Friday, May 29, 2009

wrap your karma around me baby

we live in a world where we expect the worst. it's almost funny that we're surprised when someone is nice to us. i joined etsy exactly 2 months ago and i'm getting used to the abnormal pleasure of consistently decent, kind people. you ask a question on the forums, you get patient, detailed answers..you get links, you get tutorials, you get laughs..and a lot of them come from your competitors. i'm enjoying myself almost to the point of feeling guilty about it..and i'm learning how to run a business from these men and women who share their tips and tricks and positive encouragment. someone makes their first sale..everyone posts and cheers them on, someone can't make a sale..everyone rallies and tells them not to give up. we really are a community in the best sense of the word, and for my part , i'd like to shine a light on some of the best i've met so far.

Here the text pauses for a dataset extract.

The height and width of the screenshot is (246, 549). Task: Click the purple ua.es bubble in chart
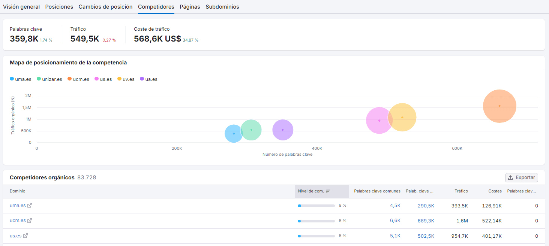click(x=283, y=130)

goodkarmasoaps.etsy.com- true to the name of her shop..she posted a thread to give away a help booklet to anyone that had done something nice for someone else. and fabulous soap!

betafly.etsy.com--kind, helpful,in any thread, willing to share tips and advice. great shop

lilacpop.etsy.com--encouraging,positive, helpful...always.gorgeous pieces

crochetgal.etsy.com--welcoming,with encouragement and laughs for a newbie (me), great pieces

kiwigemwraps.etsy.com--excellent,fair but gentle critiques.,beautiful jewelry

latherinluxury.etsy.com--a new seller, with a great lavendar soap that drove my man crazy.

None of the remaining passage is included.